◆ **WHAT THE TASK ASKS**
Set out every line of the records below as a JSON list of strings, one string per line, skipping any blank lines.

◆ **LISTING**
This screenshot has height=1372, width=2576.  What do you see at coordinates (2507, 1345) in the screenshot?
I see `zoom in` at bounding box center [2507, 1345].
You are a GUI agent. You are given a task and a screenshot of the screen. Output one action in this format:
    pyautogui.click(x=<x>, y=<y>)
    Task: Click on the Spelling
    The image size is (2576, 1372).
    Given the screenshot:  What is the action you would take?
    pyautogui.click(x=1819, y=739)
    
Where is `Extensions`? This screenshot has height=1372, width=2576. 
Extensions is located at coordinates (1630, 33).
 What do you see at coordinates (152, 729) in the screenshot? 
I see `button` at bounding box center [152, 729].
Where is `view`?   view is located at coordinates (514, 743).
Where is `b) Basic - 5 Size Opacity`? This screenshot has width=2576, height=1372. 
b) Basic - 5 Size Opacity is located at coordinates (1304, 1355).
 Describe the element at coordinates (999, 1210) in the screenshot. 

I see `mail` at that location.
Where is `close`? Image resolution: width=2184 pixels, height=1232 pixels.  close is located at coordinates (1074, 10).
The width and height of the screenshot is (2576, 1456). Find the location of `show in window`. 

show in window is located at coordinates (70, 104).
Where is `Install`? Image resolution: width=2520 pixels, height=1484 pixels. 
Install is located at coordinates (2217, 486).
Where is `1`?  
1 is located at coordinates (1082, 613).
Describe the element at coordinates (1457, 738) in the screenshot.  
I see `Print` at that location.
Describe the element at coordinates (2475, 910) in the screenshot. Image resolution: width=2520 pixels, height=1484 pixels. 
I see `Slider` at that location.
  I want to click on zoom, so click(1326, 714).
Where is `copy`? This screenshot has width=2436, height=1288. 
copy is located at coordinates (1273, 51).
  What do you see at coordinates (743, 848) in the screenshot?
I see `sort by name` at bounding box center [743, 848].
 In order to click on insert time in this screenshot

◆ **REPLY**
[
  "This screenshot has height=1372, width=2576.  What do you see at coordinates (2507, 1345) in the screenshot?",
  "I see `zoom in` at bounding box center [2507, 1345].",
  "You are a GUI agent. You are given a task and a screenshot of the screen. Output one action in this format:",
  "    pyautogui.click(x=<x>, y=<y>)",
  "    Task: Click on the Spelling",
  "    The image size is (2576, 1372).",
  "    Given the screenshot:  What is the action you would take?",
  "    pyautogui.click(x=1819, y=739)",
  "Where is `Extensions`? This screenshot has height=1372, width=2576. ",
  "Extensions is located at coordinates (1630, 33).",
  " What do you see at coordinates (152, 729) in the screenshot? ",
  "I see `button` at bounding box center [152, 729].",
  "Where is `view`?   view is located at coordinates (514, 743).",
  "Where is `b) Basic - 5 Size Opacity`? This screenshot has width=2576, height=1372. ",
  "b) Basic - 5 Size Opacity is located at coordinates (1304, 1355).",
  " Describe the element at coordinates (999, 1210) in the screenshot. ",
  "I see `mail` at that location.",
  "Where is `close`? Image resolution: width=2184 pixels, height=1232 pixels.  close is located at coordinates (1074, 10).",
  "The width and height of the screenshot is (2576, 1456). Find the location of `show in window`. ",
  "show in window is located at coordinates (70, 104).",
  "Where is `Install`? Image resolution: width=2520 pixels, height=1484 pixels. ",
  "Install is located at coordinates (2217, 486).",
  "Where is `1`?  ",
  "1 is located at coordinates (1082, 613).",
  "Describe the element at coordinates (1457, 738) in the screenshot.  ",
  "I see `Print` at that location.",
  "Describe the element at coordinates (2475, 910) in the screenshot. Image resolution: width=2520 pixels, height=1484 pixels. ",
  "I see `Slider` at that location.",
  "  I want to click on zoom, so click(1326, 714).",
  "Where is `copy`? This screenshot has width=2436, height=1288. ",
  "copy is located at coordinates (1273, 51).",
  "  What do you see at coordinates (743, 848) in the screenshot?",
  "I see `sort by name` at bounding box center [743, 848].",
  " In order to click on insert time in this screenshot"
]